Saved entries
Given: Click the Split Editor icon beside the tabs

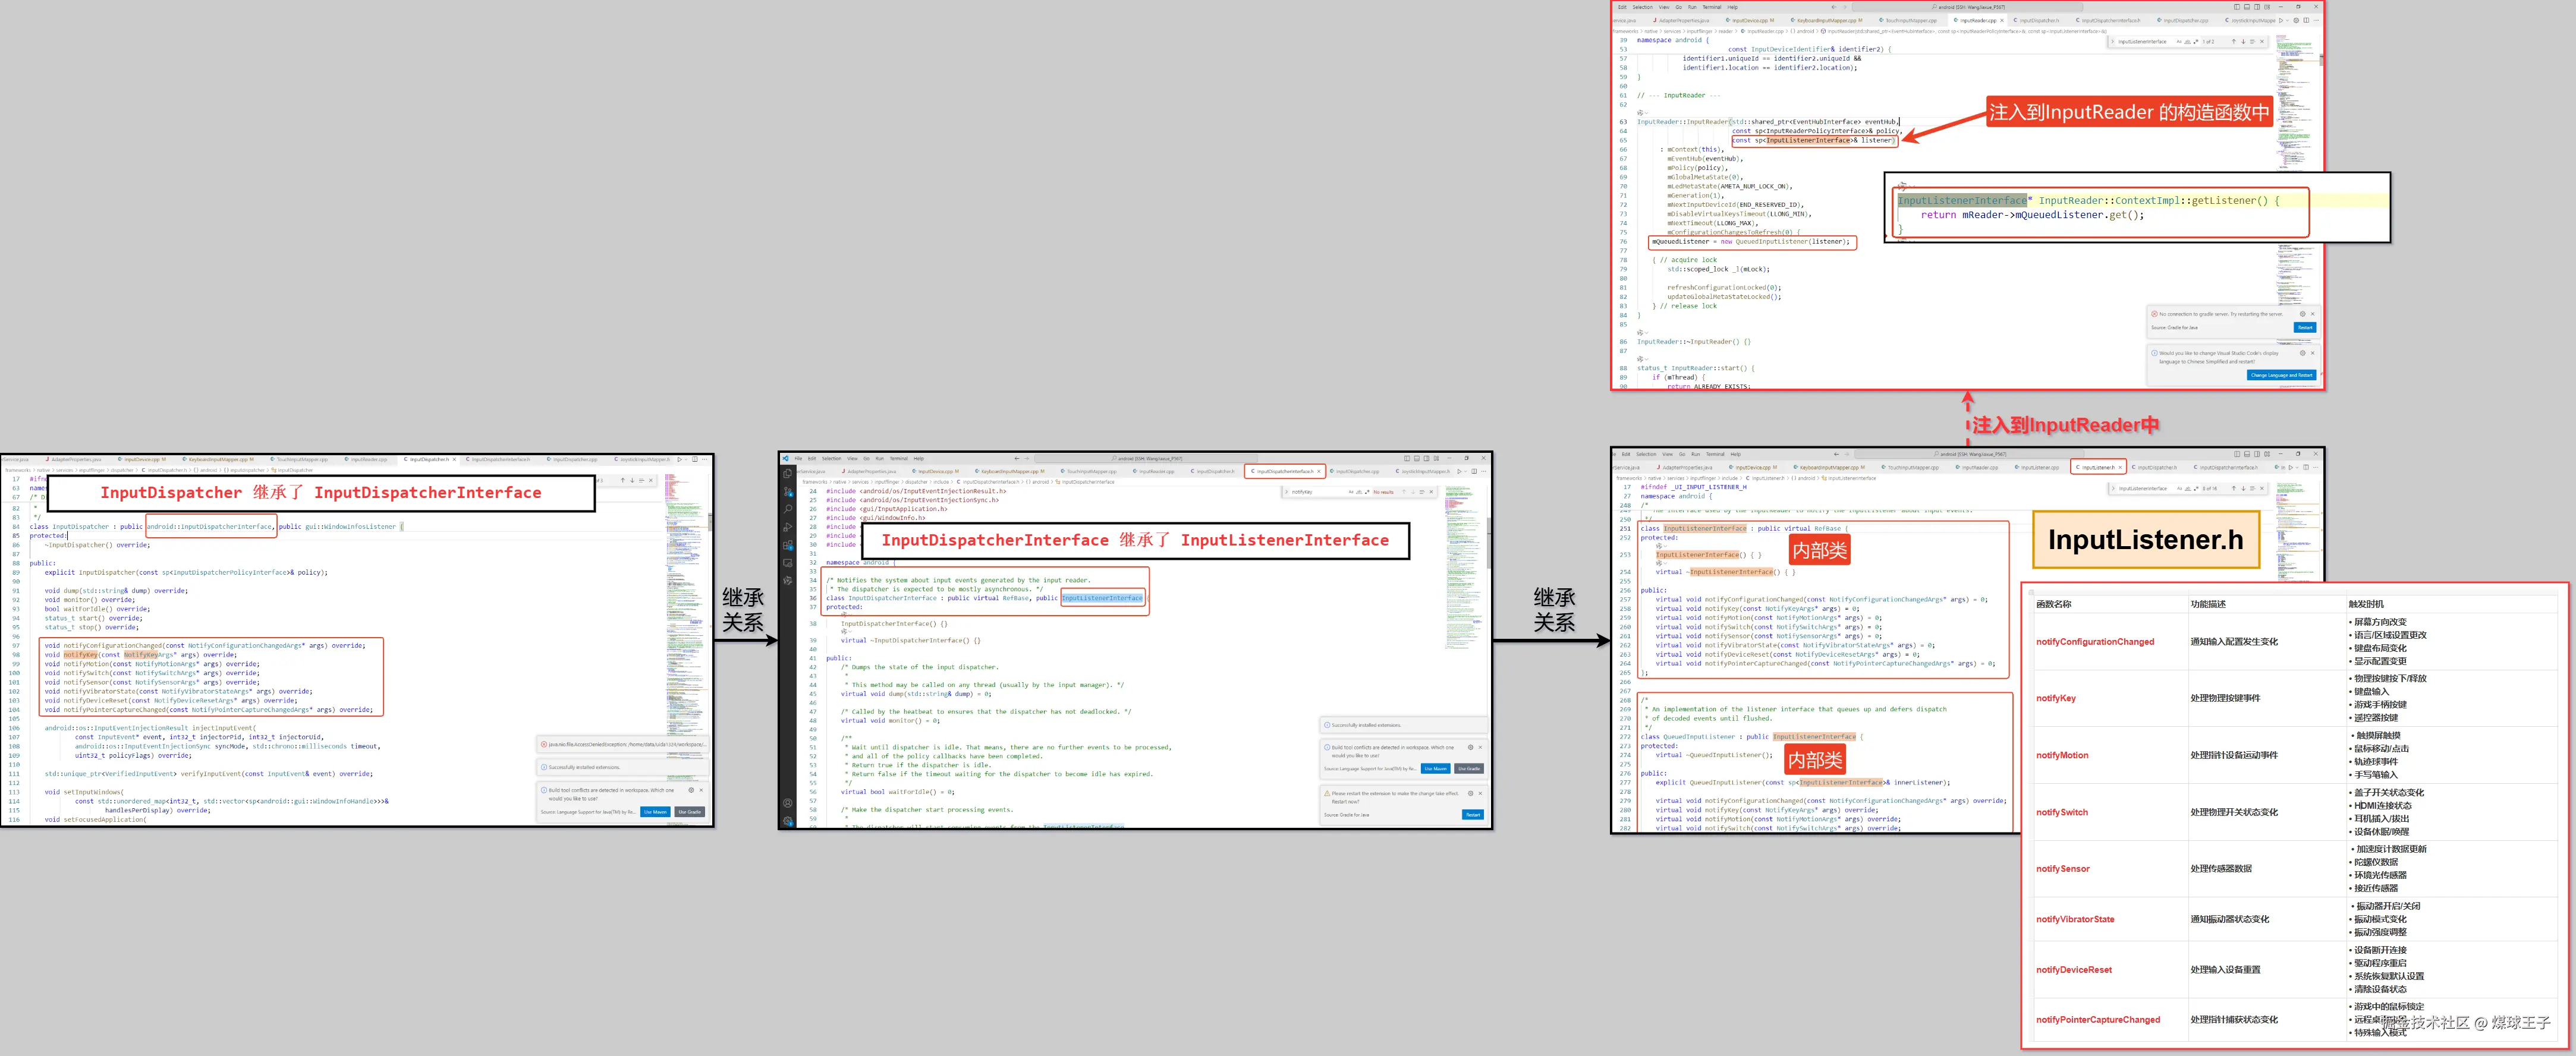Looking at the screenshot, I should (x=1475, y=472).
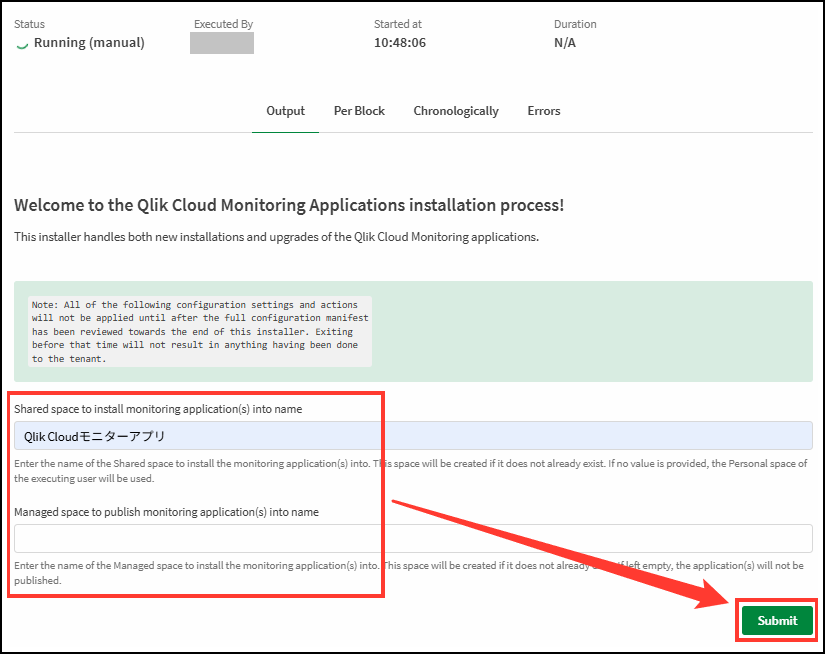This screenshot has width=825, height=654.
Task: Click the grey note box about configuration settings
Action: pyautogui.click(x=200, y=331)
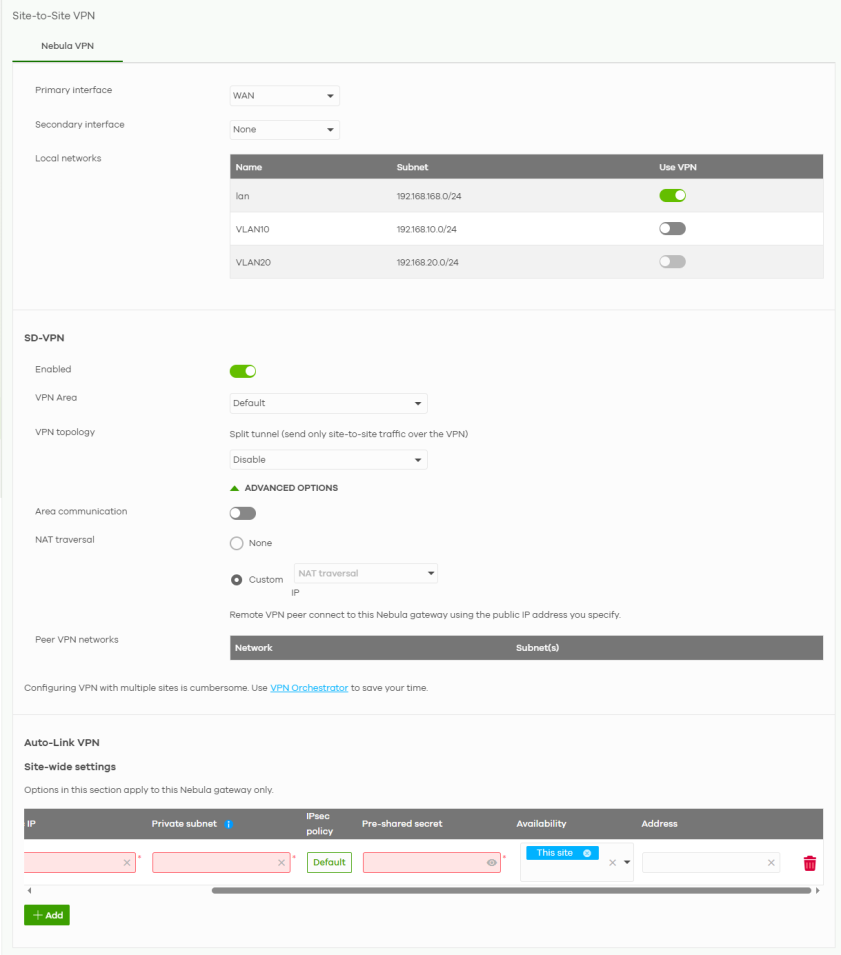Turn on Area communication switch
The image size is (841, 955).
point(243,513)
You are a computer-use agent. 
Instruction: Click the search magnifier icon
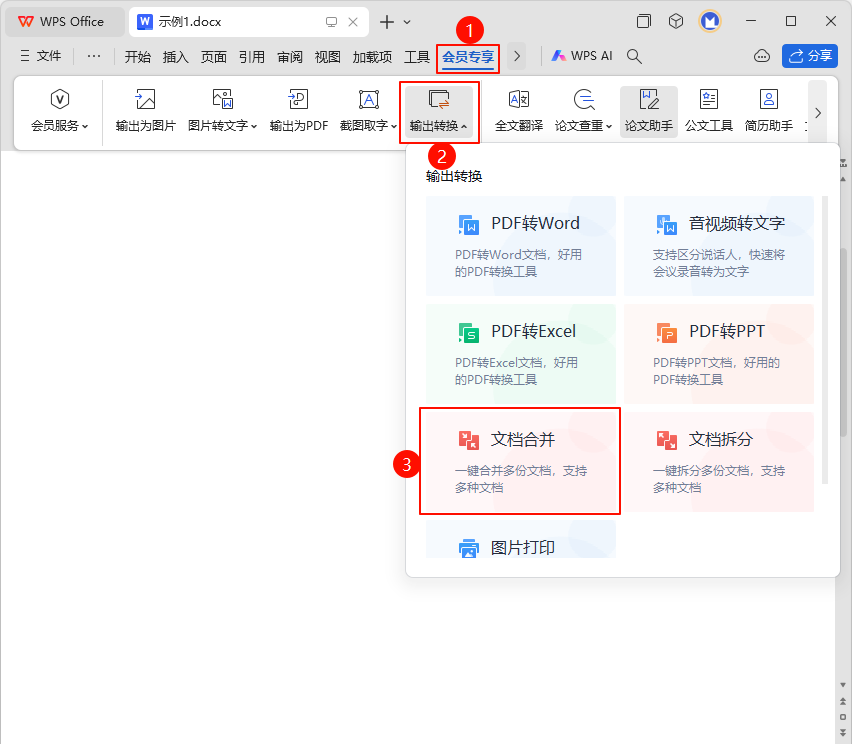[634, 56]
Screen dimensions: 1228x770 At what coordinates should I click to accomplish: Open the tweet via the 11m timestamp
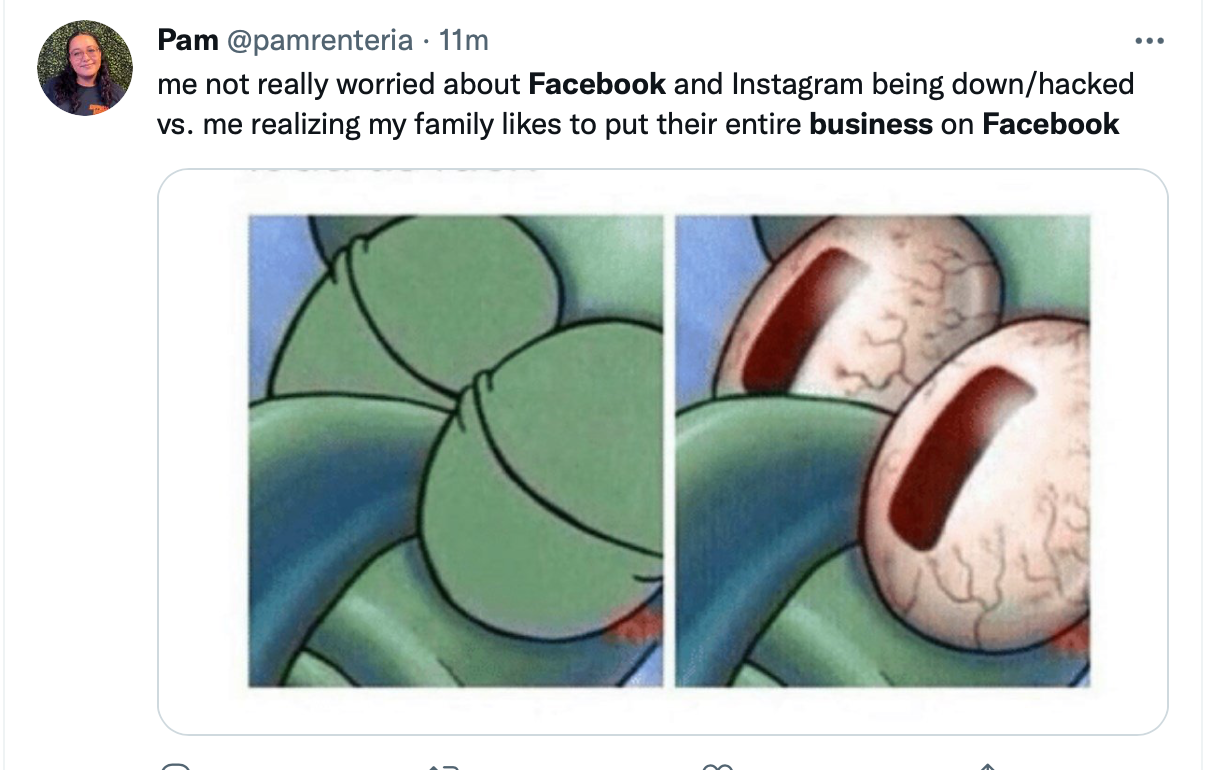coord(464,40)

◆ **EXERCISE AIM**:
Put the lines of the listing above into a numbered list, skipping blank lines. Don't include the pictures.

◆ **TASK SOLUTION**:
1. Given: Click the Split Editor icon beside the tabs
2. Looking at the screenshot, I should (x=1475, y=472).
3. This screenshot has width=825, height=654.
4. Task: Click the grey note box about configuration settings
5. Action: pyautogui.click(x=200, y=331)
6. Turn on Area communication switch
7. The image size is (841, 955).
8. point(243,513)
9. You are a computer-use agent. 
10. Instruction: Click the search magnifier icon
11. [634, 56]
12. Screen dimensions: 1228x770 At what coordinates should I click to accomplish: Open the tweet via the 11m timestamp
13. coord(464,40)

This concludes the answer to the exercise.